When I first heard of this incident, I felt pained and angered. I was overwhelmed by memories from my own childhood. I was born and raised in Texas. My three brothers and I grew up with a love for sports and a love for our Sikh faith. We wore turbans as part of our religion, and occasionally, an official would use headwear policies to keep us from being able to play. 

My older brother had to sit out his ninth grade year of basketball because of a similar high school rule in Texas. I had to petition the United States Soccer Federation to change its discriminatory rules so referees would stop giving me a hard time. My younger brother encountered a similar obstacle when he became the first turbaned Sikh to play NCAA basketball. 
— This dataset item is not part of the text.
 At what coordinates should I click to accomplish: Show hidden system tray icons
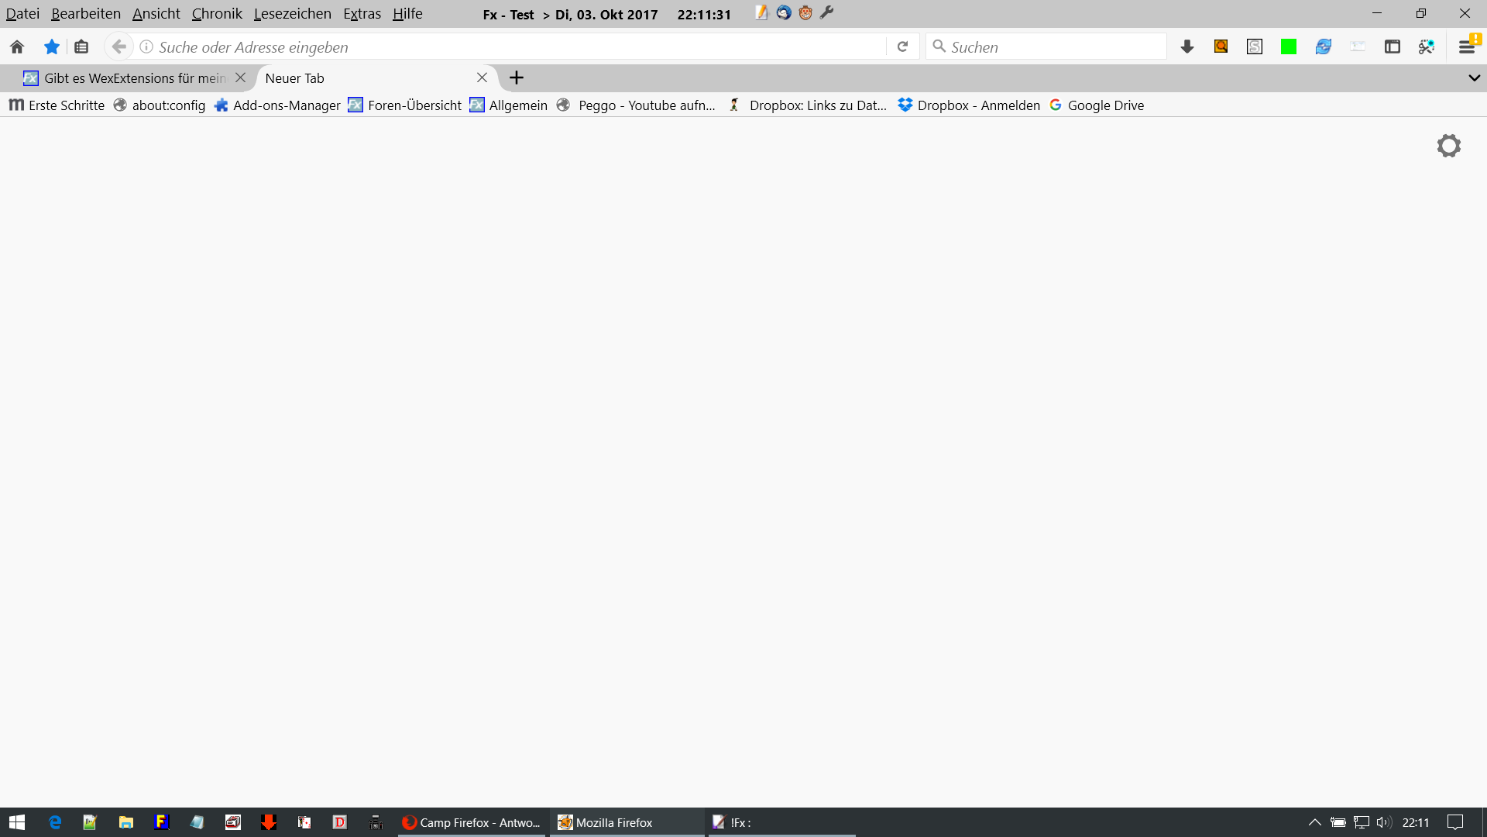point(1314,822)
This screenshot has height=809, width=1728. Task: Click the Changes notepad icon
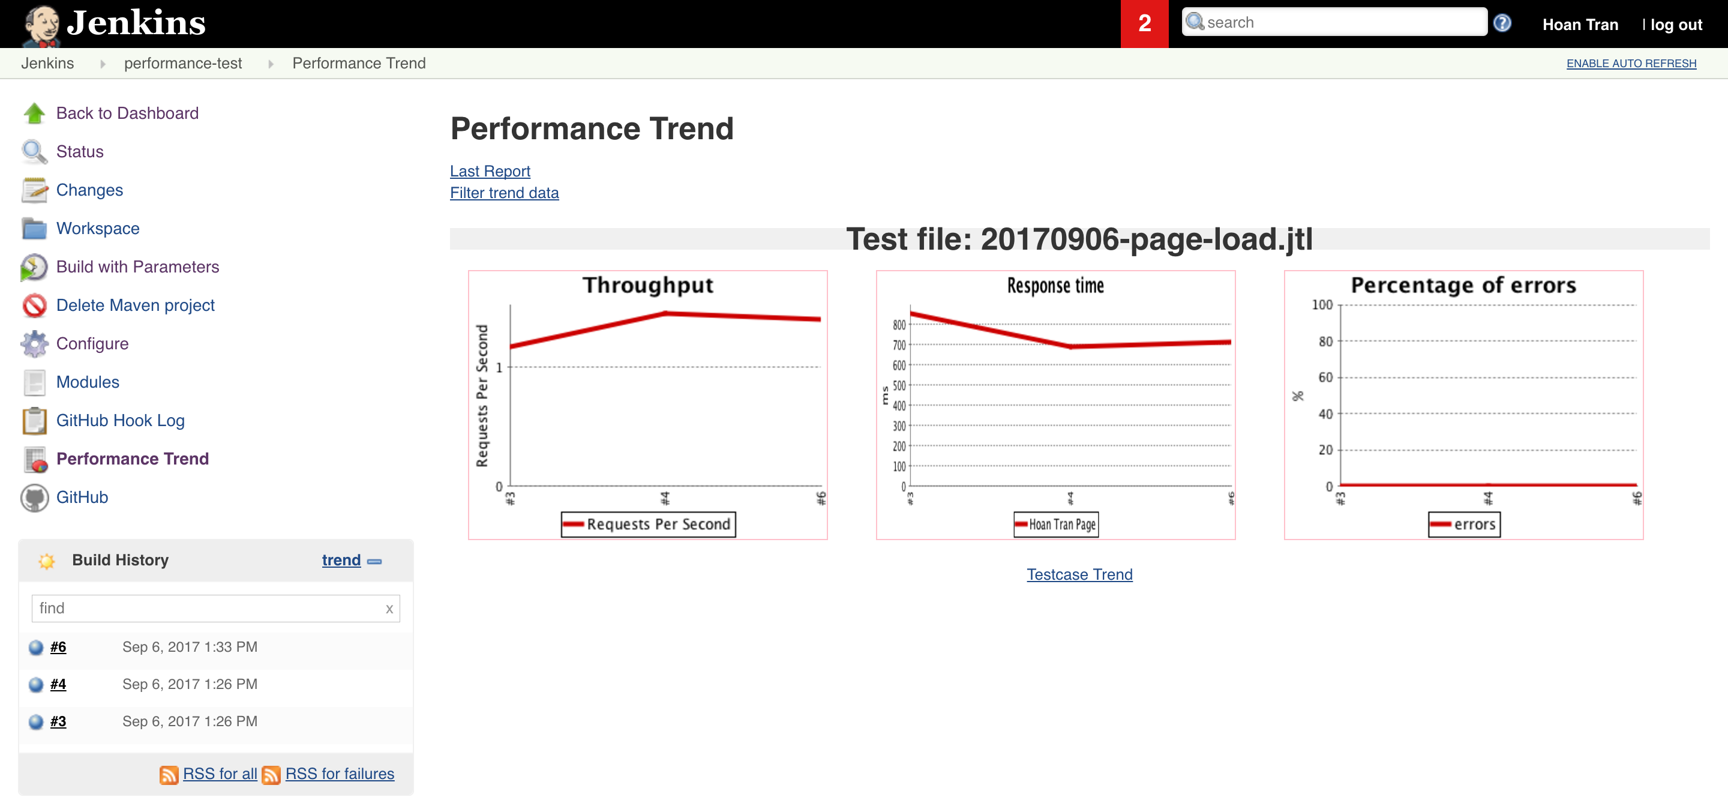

No one should have to choose between their love for sport or their love for religion. And certainly no one should feel excluded in athletics. Sports should bring us all together, not drive us apart. 

Rules barring religious headwear are wrong, hurtful, and discriminatory. They’re also unnecessary and outdated.  

Let me say this as someone who has run the world’s largest marathon in New York City five times while wearing a turban. My religious identity didn’t hinder me or any of the other 50,000 people running alongside me each year. 

There is no legitimate reason to require religious minorities to carry waivers in order to compete in sports. It’s time to change this outdated and discriminatory rule. We call on the Ohio State Athletic Association to update its policies so that all students, including Noor Abukaram, can compete freely and fairly.